* [The task] Find all lines in the listing that include the word "computer", then copy them.

* [The data]
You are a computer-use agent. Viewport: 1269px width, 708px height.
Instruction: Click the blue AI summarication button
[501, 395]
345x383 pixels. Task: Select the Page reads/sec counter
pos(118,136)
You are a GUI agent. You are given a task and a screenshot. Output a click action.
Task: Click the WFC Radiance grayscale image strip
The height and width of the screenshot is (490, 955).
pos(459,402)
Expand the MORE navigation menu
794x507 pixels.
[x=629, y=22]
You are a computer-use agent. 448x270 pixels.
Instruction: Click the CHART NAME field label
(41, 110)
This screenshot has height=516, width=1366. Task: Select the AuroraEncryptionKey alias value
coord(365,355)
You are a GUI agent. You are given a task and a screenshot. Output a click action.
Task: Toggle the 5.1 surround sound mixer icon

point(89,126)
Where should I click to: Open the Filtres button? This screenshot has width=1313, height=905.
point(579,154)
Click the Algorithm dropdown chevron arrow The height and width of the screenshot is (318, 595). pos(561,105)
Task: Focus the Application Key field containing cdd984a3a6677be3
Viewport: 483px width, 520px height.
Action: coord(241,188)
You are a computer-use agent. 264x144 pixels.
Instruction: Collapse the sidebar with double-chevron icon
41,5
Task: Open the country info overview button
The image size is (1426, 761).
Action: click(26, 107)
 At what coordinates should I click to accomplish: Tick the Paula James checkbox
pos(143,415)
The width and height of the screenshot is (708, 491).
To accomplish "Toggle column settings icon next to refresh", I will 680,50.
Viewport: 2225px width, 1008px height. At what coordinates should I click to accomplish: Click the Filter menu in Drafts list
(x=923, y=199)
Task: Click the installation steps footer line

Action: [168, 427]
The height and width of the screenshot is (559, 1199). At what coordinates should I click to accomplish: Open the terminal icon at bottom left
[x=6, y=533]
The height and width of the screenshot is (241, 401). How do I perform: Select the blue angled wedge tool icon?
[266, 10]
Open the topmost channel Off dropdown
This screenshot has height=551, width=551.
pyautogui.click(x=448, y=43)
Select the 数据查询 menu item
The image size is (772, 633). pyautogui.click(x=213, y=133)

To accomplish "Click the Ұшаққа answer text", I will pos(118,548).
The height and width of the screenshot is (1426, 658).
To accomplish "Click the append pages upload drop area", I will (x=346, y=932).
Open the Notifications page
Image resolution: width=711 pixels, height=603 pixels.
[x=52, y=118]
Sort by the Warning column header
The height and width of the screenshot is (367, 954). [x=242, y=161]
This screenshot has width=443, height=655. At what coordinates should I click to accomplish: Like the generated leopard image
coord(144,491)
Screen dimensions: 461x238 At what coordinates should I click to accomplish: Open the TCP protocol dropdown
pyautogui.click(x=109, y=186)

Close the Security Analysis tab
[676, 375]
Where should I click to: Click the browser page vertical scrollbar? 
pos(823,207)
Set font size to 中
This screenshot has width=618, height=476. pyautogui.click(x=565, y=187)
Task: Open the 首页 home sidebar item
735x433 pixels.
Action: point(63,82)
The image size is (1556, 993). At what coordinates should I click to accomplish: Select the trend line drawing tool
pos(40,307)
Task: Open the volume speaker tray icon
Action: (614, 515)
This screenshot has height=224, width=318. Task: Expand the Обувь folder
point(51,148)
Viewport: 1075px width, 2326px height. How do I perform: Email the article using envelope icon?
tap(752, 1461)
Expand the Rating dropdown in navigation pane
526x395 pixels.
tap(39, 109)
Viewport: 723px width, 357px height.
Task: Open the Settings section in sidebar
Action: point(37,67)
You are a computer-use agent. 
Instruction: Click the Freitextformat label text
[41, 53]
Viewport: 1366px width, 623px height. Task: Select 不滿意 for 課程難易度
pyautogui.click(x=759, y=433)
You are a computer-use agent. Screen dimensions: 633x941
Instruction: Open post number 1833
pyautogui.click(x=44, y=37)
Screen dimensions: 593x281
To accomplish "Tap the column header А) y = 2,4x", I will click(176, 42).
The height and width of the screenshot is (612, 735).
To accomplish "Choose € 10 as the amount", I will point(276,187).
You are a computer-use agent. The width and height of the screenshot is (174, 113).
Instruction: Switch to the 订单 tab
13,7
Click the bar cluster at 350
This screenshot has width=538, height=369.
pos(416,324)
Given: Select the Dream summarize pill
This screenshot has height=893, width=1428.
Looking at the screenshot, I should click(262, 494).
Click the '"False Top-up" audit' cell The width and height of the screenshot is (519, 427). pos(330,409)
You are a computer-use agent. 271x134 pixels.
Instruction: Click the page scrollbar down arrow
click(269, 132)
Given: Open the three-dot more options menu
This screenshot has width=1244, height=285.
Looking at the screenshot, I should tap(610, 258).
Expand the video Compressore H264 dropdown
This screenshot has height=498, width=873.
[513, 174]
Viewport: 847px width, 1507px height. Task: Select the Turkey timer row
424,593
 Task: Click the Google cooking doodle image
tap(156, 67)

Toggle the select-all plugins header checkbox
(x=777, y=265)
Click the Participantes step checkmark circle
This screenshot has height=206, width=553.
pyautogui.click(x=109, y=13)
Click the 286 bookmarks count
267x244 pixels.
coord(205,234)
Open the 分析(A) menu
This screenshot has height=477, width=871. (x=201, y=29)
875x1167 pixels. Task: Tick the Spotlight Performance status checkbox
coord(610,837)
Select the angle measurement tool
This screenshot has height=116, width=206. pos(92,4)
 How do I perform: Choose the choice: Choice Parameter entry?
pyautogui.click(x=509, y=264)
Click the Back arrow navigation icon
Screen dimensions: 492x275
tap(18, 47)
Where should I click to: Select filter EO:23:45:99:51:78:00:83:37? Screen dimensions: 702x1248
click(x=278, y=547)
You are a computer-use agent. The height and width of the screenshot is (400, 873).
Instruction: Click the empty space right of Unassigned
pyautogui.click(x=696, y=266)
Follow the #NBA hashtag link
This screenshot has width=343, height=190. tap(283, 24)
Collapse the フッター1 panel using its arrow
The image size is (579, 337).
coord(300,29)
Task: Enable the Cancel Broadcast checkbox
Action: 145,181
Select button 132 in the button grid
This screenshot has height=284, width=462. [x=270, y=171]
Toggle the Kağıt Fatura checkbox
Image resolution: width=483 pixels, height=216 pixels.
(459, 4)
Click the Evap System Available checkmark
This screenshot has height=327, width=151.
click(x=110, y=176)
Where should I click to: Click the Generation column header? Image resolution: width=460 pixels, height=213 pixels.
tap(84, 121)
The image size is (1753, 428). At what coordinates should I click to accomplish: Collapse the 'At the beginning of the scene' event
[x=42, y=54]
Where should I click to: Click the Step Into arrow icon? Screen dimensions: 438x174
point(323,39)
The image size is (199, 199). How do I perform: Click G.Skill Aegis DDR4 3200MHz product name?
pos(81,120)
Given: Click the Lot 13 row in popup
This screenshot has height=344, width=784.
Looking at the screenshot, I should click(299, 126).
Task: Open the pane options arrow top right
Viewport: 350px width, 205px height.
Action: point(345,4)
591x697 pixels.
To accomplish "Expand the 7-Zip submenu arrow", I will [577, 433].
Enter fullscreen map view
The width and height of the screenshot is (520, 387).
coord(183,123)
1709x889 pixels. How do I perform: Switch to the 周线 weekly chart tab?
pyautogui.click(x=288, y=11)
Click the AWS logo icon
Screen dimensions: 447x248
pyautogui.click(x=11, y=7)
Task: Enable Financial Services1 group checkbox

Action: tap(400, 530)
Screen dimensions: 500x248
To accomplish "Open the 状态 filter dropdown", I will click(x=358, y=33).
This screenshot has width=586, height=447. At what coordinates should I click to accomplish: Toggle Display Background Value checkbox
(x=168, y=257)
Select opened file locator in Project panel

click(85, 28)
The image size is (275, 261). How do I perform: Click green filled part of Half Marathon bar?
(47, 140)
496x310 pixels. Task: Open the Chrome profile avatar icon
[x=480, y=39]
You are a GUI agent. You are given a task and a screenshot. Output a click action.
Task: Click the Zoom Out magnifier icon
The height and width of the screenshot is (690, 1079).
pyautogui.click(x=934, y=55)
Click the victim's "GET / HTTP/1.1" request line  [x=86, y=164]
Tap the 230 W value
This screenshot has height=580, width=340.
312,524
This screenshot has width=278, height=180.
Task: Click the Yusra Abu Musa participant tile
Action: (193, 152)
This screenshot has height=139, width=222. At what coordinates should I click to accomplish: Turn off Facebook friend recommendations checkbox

* [Exercise result]
You are a computer-use agent. Viewport: 1269px width, 708px height.
You are a computer-use agent. 448x270 pixels.
You are a computer-use agent. 264x144 pixels.
You are a computer-use agent. 
You are a computer-use agent. Screen dimensions: 633x941
You are a computer-use agent. The width and height of the screenshot is (174, 113).
You are a computer-use agent. 271x134 pixels.
You are a computer-use agent. The height and width of the screenshot is (400, 873).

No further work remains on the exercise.